▶ Dataset records
-----
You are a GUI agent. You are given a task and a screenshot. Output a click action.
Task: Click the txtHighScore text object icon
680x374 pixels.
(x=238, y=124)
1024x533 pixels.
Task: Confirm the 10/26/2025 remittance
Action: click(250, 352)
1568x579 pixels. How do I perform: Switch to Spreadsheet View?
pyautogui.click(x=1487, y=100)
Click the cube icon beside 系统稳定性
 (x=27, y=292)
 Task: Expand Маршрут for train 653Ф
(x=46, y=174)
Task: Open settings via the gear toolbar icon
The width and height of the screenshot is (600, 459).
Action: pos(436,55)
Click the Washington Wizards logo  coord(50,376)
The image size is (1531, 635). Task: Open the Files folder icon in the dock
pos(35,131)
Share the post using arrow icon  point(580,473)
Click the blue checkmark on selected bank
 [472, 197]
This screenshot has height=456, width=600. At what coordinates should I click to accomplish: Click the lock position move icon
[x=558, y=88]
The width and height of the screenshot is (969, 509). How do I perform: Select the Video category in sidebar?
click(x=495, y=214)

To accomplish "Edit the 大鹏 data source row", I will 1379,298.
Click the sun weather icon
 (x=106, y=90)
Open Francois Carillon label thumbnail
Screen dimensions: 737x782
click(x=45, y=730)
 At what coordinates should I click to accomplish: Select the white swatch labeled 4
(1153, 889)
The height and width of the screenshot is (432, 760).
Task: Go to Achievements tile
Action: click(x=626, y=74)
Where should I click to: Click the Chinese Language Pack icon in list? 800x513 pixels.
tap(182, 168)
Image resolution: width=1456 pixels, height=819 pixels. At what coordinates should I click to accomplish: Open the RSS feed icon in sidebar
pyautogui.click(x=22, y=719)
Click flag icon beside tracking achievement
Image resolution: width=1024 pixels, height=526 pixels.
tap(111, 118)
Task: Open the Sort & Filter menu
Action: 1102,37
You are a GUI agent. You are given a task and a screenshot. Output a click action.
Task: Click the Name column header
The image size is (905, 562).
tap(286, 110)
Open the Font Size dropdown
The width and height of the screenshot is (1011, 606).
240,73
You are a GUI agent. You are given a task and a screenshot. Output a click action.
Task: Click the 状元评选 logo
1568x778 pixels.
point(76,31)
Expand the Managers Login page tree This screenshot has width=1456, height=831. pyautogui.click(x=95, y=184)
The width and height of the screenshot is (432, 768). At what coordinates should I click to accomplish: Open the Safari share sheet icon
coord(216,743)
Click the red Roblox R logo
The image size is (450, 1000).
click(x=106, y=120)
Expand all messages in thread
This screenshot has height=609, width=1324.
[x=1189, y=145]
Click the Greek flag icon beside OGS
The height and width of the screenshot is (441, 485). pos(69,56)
-----
▶ Task details
Nothing should be left out. Reproduce all the entries precisely.

▶ Task output
You are a GUI agent. You are given a task and a screenshot. Output a click action.
Task: Click the txtHighScore text object icon
680x374 pixels.
(x=238, y=124)
1024x533 pixels.
Task: Confirm the 10/26/2025 remittance
Action: click(250, 352)
1568x579 pixels. How do I perform: Switch to Spreadsheet View?
pyautogui.click(x=1487, y=100)
Click the cube icon beside 系统稳定性
 (x=27, y=292)
 Task: Expand Маршрут for train 653Ф
(x=46, y=174)
Task: Open settings via the gear toolbar icon
The width and height of the screenshot is (600, 459).
Action: pos(436,55)
Click the Washington Wizards logo  coord(50,376)
The image size is (1531, 635). Task: Open the Files folder icon in the dock
pos(35,131)
Share the post using arrow icon  point(580,473)
Click the blue checkmark on selected bank
 [472, 197]
This screenshot has height=456, width=600. At what coordinates should I click to accomplish: Click the lock position move icon
[x=558, y=88]
The width and height of the screenshot is (969, 509). How do I perform: Select the Video category in sidebar?
click(x=495, y=214)

To accomplish "Edit the 大鹏 data source row", I will 1379,298.
Click the sun weather icon
 (x=106, y=90)
Open Francois Carillon label thumbnail
Screen dimensions: 737x782
click(x=45, y=730)
 At what coordinates should I click to accomplish: Select the white swatch labeled 4
(1153, 889)
The height and width of the screenshot is (432, 760).
Task: Go to Achievements tile
Action: click(x=626, y=74)
Where should I click to: Click the Chinese Language Pack icon in list? 800x513 pixels.
tap(182, 168)
Image resolution: width=1456 pixels, height=819 pixels. At what coordinates should I click to accomplish: Open the RSS feed icon in sidebar
pyautogui.click(x=22, y=719)
Click flag icon beside tracking achievement
Image resolution: width=1024 pixels, height=526 pixels.
tap(111, 118)
Task: Open the Sort & Filter menu
Action: 1102,37
You are a GUI agent. You are given a task and a screenshot. Output a click action.
Task: Click the Name column header
The image size is (905, 562).
tap(286, 110)
Open the Font Size dropdown
The width and height of the screenshot is (1011, 606).
240,73
You are a GUI agent. You are given a task and a screenshot. Output a click action.
Task: Click the 状元评选 logo
1568x778 pixels.
point(76,31)
Expand the Managers Login page tree This screenshot has width=1456, height=831. pyautogui.click(x=95, y=184)
The width and height of the screenshot is (432, 768). At what coordinates should I click to accomplish: Open the Safari share sheet icon
coord(216,743)
Click the red Roblox R logo
The image size is (450, 1000).
click(x=106, y=120)
Expand all messages in thread
This screenshot has height=609, width=1324.
[x=1189, y=145]
Click the Greek flag icon beside OGS
The height and width of the screenshot is (441, 485). pos(69,56)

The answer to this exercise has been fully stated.